1882 wird er Schüler des gefeierten Salonmalers Leon Bonnat und schließlich des Historienmalers Fernand Common. Seine Mitschüler dort sind Émile Bernard, Louis Anquetin und Vincent van Gogh, mit denen er sich rasch anfreundet. Toulouse-Lautrec, der Chronist der Belle Époque, lebt am Montmartre und verbringt dort viel Zeit in Cafés und Cabarets. 1886 hat er eine komplizierte Beziehung mit der temperamentvollen Künstlerin Suzanne Valadon, ein Jahr später beginnt er auszustellen. Seine Talente bringt Theo van Rysselberghe, Maler und einer der Initiatoren der Gruppe "Les Vingts", in einem Brief aus dem Jahre 1887 auf den Punkt: „Der kleine kurzbeinige Kerl ist durchaus nicht schlecht; der Bursche hat Talent! (...) hat nie ausgestellt. Macht im Augenblick sehr amüsante Sachen: Zirkus Fernando, Huren und all das. Kennt eine Menge Leute."

Mit ungeschöntem, klinischem Blick zeigt er die ehemalige Startänzerin mit dem pseudo-japanischem Namen Ch-U-Ka-O, der sich von der ursprünglichen Bezeichnung des Cancan („caquehan", Tumult) herleitet. Etwas spöttisch blickt uns die Frau mit ihren hochgetürmten weißen Haaren an, die Beine weitgespreizt mit den Händen am Ursprung der Welt. Sicher, Tänzer entspannen bisweilen auf diese Weise ihre Muskeln, aber ein solche Darstellung, damals, und dann entschwindet auch noch im Hintergrund ein Mann mit einer Maskierten ... Toulouse-Lautrec liebte die Provokation, in seiner Kunst und im Leben. Er ist ein wahrer Bohémien und lässt -- vielleicht weil er aus dem Hochadel stammte -- bürgerliche Normen und Konventionen für sich nicht gelten. Er ist ein Solitär, der viele Freunde hatte und einen engen Kontakt mit seiner Familie pflegte, der gegenüber er allerdings den Schein wahrte.

1889, pünktlich zur dritten Weltausstellung, eröffnet ein Tanzpalast an der Place Blanche, der zu einer zweiten Heimat für den Künstler werden sollte. Er erhält den Auftrag für ein Plakat, das den herbstlichen Saisonbeginn von 1891 einläuten sollte und löst eine Werbegraphische Revolution aus. Es beginnt eine „Affichomanie", eine Plakatwut und Toulouse-Lautrec ist einer der führenden Künstler. Die Lithographie entdeckte Toulouse-Lautrec spät für sich, mit 26 Jahren, als seine Zeichenkunst bereits voll entwickelt war. Und er wurde darin einer der ganz Großen der Kunstgeschichte. In weniger als zehn Jahren, von 1891 bis zu seinem Tod, schuf er 351 Lithographien, davon 28 Plakate.

„Moulin Rouge -- La Goulue" ist Toulouse-Lautrecs erstes Plakat sowie seine erste druckgraphische Arbeit und erfreut sich bis heute großer Popularität. Der kleine Graf möchte alles anders machen: Das Format ist sehr groß, die Farben leuchten. Er vereinfacht, reduziert, fragmentiert und schockiert. Statt einer plastischen Ausarbeitung gestaltet Toulouse-Lautrec mit großen, klar voneinander abgetrennten Flächen, die in japanischen Holzschnitten ihr Vorbild haben.

=-=-=-=-=

• [AUFGABE]:
Gib aus dem Textauszug über Toulouse-Lautrec wortgetreu die Stelle wieder, die mit den Worten „Mit ungeschöntem, klinischem“ einsetzt und nach „den Schein wahrte.“ endet.

• [QUELLENAUSZUG]:
=-=-=-=-=

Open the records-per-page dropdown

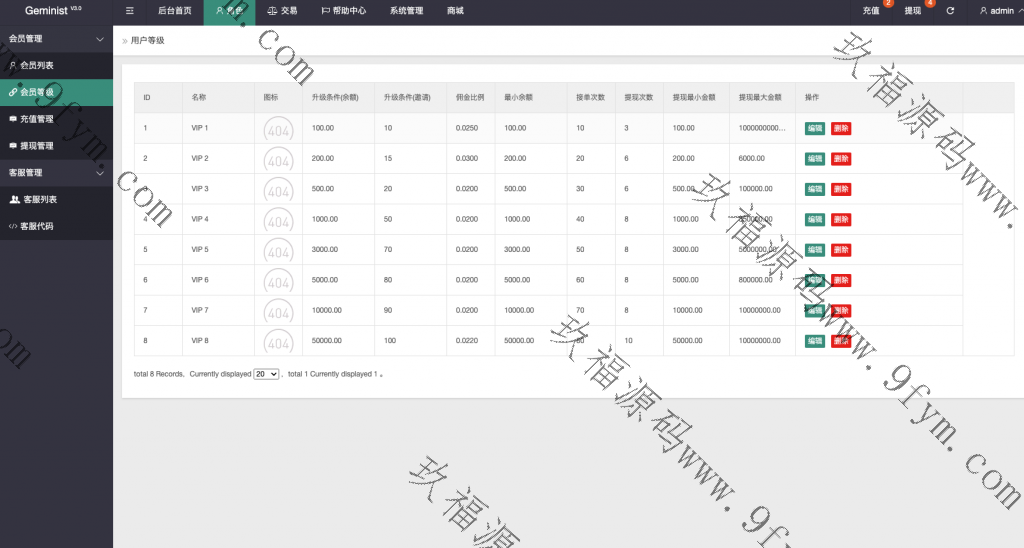266,374
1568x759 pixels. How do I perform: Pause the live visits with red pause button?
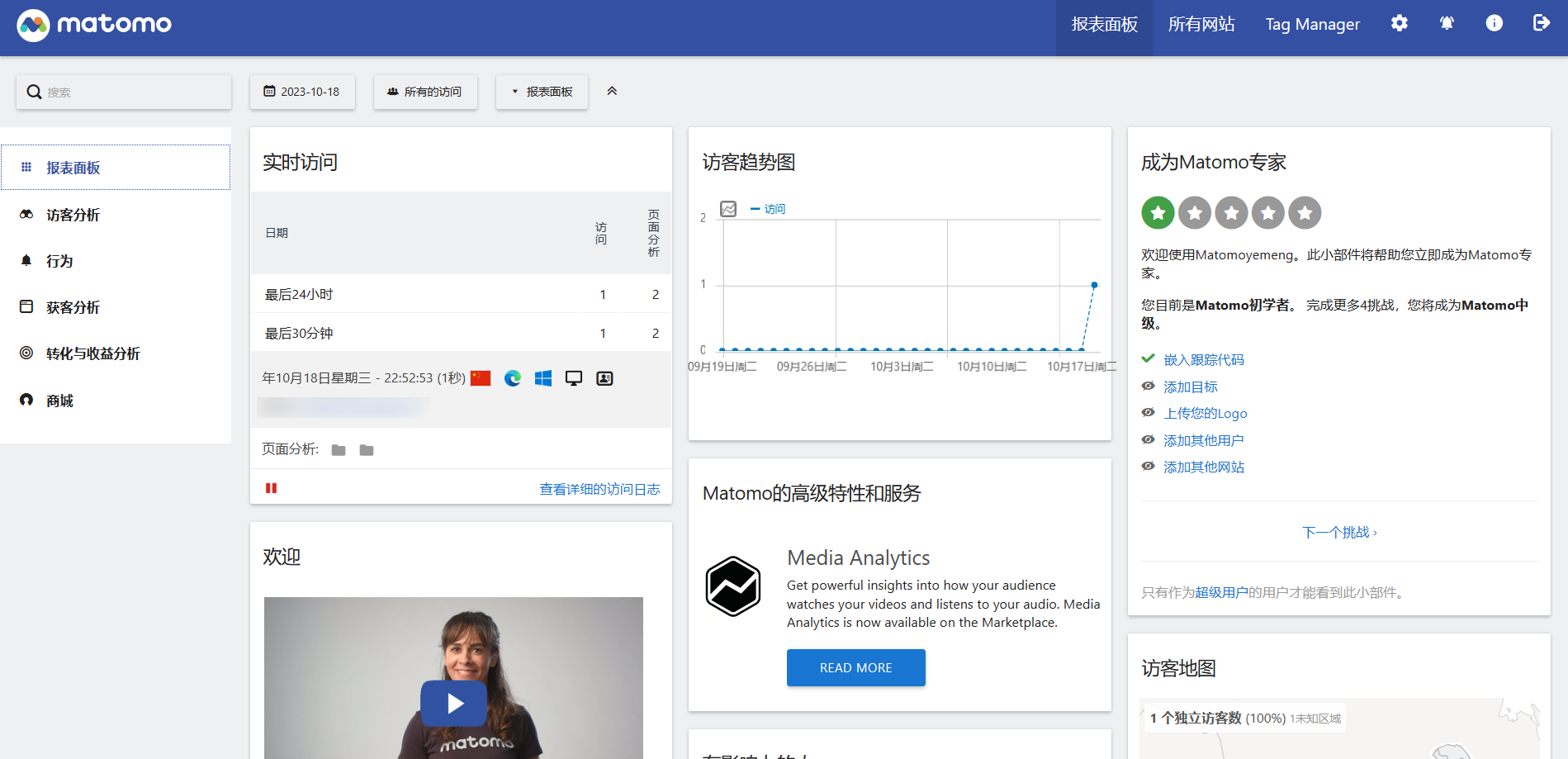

=-=-=-=-=

• [LÖSUNG]:
Mit ungeschöntem, klinischem Blick zeigt er die ehemalige Startänzerin mit dem pseudo-japanischem Namen Ch-U-Ka-O, der sich von der ursprünglichen Bezeichnung des Cancan („caquehan", Tumult) herleitet. Etwas spöttisch blickt uns die Frau mit ihren hochgetürmten weißen Haaren an, die Beine weitgespreizt mit den Händen am Ursprung der Welt. Sicher, Tänzer entspannen bisweilen auf diese Weise ihre Muskeln, aber ein solche Darstellung, damals, und dann entschwindet auch noch im Hintergrund ein Mann mit einer Maskierten ... Toulouse-Lautrec liebte die Provokation, in seiner Kunst und im Leben. Er ist ein wahrer Bohémien und lässt -- vielleicht weil er aus dem Hochadel stammte -- bürgerliche Normen und Konventionen für sich nicht gelten. Er ist ein Solitär, der viele Freunde hatte und einen engen Kontakt mit seiner Familie pflegte, der gegenüber er allerdings den Schein wahrte.